▶ _SHORT TASK_
Please count the lines in the data below that contain the word "table", and give only the number.

▶ _Item-finding data_
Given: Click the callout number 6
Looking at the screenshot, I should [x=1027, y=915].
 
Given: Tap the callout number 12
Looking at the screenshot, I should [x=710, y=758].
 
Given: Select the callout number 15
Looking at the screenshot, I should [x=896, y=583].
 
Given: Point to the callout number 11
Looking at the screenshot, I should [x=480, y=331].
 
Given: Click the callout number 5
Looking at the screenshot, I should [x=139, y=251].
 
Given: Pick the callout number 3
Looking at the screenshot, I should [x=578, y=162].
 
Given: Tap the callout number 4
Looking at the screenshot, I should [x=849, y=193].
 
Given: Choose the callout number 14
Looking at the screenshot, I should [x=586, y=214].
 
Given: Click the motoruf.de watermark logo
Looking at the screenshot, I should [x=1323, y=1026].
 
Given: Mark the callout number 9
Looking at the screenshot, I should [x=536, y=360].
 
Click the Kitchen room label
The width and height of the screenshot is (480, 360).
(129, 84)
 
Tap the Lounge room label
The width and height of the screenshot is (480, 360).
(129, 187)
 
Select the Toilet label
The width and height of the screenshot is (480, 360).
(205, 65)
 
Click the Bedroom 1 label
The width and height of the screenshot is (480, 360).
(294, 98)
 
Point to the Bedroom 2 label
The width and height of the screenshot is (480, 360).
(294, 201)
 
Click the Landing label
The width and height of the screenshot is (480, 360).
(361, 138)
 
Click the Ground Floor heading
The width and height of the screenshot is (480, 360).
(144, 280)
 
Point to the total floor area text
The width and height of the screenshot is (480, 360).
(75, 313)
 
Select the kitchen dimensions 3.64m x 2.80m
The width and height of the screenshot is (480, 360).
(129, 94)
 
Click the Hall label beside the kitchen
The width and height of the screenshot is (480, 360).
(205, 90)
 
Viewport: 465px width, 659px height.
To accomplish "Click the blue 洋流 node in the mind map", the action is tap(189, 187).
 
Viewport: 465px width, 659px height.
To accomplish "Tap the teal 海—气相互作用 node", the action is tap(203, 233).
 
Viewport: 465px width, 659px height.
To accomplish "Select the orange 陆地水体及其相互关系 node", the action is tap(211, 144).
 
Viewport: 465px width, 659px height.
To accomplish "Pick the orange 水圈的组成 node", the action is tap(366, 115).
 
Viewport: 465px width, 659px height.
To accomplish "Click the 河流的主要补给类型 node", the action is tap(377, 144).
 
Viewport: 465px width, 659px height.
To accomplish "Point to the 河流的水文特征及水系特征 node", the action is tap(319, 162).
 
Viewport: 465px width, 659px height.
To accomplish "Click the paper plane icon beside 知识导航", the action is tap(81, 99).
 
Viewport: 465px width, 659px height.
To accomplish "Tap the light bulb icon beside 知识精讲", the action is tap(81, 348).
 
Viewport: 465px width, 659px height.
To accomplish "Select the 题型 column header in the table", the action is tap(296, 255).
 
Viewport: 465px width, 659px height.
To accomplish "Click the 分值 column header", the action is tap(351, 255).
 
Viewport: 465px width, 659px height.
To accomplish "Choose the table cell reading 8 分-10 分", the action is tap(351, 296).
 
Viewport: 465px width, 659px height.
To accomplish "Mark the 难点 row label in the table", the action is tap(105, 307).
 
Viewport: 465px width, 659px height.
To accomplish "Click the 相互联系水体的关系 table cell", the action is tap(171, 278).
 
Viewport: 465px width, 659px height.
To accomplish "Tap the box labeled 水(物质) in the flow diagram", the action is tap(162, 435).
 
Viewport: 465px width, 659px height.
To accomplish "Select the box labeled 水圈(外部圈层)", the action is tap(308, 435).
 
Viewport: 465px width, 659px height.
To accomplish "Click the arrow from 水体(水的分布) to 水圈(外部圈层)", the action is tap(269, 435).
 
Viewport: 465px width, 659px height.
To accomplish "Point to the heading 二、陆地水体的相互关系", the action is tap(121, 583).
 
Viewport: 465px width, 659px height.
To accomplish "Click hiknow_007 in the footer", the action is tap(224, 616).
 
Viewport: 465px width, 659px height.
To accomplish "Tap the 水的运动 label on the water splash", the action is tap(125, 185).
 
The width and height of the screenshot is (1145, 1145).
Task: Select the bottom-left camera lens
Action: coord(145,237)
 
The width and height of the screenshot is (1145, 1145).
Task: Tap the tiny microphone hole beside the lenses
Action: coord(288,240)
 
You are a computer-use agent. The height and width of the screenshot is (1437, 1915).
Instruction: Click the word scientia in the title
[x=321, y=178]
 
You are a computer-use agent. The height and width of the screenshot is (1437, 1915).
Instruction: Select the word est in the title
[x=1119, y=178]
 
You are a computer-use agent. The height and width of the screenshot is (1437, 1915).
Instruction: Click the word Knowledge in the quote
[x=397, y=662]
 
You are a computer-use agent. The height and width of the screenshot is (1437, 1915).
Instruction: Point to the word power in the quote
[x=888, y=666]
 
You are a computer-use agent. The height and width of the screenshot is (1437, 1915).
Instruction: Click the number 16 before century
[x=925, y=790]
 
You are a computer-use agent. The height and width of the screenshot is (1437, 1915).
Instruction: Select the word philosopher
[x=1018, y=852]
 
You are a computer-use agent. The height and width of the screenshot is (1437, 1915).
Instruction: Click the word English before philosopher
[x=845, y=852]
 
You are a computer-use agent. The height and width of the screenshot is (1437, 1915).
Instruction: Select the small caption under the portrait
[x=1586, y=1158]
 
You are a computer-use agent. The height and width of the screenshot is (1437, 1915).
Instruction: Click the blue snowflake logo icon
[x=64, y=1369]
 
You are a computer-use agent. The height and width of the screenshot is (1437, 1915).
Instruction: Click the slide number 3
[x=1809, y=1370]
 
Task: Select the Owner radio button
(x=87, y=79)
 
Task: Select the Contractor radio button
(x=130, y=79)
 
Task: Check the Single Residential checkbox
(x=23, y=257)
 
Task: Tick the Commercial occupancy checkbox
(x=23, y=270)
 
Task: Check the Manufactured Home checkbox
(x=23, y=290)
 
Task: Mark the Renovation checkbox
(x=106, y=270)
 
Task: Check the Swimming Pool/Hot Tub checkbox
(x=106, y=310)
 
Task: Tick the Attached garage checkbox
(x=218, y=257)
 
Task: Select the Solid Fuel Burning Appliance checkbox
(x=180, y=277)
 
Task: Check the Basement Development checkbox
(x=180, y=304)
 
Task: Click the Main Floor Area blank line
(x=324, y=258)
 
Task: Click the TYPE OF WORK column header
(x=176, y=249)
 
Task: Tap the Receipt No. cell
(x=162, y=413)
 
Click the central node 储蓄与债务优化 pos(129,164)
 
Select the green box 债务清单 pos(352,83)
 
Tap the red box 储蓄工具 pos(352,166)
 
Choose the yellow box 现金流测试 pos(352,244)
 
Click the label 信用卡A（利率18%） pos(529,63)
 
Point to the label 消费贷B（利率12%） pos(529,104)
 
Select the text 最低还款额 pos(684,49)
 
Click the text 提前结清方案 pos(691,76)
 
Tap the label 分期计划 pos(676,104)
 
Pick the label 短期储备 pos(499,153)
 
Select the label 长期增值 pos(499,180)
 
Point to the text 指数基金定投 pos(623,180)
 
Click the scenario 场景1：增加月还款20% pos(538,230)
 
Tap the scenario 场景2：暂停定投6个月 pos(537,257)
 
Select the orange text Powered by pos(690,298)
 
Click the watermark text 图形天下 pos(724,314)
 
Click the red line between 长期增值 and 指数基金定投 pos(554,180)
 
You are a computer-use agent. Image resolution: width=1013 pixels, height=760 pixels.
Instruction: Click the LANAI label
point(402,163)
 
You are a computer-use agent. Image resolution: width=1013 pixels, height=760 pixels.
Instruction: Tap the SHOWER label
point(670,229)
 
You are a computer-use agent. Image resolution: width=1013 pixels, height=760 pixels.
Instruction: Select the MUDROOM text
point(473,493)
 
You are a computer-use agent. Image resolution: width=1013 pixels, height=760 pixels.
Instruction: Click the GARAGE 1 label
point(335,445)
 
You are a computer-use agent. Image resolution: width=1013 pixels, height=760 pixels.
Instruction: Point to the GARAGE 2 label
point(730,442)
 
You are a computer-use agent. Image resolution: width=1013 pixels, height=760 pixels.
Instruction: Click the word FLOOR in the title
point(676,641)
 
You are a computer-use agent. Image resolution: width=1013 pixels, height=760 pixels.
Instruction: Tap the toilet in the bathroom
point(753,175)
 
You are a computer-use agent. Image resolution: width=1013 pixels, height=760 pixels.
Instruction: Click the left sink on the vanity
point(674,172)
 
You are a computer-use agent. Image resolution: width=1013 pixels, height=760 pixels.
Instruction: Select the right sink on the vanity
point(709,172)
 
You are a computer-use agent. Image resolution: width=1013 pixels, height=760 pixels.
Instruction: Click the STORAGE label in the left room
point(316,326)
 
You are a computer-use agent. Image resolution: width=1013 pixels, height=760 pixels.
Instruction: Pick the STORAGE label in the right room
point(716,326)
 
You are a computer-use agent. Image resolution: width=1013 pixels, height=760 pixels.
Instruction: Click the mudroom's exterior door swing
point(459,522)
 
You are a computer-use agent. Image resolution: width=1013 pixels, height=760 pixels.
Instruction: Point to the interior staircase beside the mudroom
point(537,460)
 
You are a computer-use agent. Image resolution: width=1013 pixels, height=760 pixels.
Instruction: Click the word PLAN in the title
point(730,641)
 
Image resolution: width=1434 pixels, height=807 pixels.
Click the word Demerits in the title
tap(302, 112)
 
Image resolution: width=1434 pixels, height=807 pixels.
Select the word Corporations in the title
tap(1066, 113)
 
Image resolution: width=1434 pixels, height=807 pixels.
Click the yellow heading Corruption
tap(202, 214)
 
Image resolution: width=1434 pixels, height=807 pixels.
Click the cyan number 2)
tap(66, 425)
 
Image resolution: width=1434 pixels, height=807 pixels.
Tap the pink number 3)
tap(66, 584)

▶ _TASK ANSWER_
4